*About this exercise*. Sift the listing for lines that hold the string "computer" and pull them out.

***

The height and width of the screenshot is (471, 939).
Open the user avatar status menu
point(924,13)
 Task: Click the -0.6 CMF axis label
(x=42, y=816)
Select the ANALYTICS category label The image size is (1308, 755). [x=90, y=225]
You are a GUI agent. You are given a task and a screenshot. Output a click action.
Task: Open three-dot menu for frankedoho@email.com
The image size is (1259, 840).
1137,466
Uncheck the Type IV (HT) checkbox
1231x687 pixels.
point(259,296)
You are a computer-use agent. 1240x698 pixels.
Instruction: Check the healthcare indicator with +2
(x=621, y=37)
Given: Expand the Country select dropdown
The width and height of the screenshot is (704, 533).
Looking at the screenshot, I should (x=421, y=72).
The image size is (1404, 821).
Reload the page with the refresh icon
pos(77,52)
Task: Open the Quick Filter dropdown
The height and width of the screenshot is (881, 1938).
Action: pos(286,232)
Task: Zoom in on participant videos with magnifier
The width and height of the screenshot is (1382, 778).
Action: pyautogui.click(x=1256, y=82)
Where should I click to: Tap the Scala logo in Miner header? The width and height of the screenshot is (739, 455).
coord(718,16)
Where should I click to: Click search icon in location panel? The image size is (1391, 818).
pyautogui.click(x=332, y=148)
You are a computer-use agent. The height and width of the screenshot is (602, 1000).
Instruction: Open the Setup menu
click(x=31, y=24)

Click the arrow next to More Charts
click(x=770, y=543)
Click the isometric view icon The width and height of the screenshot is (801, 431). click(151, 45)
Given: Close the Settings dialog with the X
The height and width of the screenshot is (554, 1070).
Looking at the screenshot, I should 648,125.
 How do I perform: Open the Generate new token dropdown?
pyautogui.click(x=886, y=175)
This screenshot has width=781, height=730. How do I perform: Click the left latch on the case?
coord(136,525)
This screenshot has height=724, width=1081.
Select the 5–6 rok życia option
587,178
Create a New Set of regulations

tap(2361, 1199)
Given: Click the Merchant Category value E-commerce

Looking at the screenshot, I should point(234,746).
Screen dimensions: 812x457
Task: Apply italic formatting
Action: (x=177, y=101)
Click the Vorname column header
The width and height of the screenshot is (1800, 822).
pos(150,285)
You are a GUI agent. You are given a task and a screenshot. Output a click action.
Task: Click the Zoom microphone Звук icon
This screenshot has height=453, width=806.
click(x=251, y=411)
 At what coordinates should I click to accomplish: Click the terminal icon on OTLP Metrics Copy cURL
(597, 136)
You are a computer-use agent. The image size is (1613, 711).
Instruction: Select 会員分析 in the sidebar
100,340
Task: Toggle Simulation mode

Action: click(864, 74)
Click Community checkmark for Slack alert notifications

***

*Response to this exercise*.
You are a computer-use agent. 1240x698 pixels.
You are a computer-use agent. The height and width of the screenshot is (602, 1000).
You are a computer-use agent. The image size is (1613, 711).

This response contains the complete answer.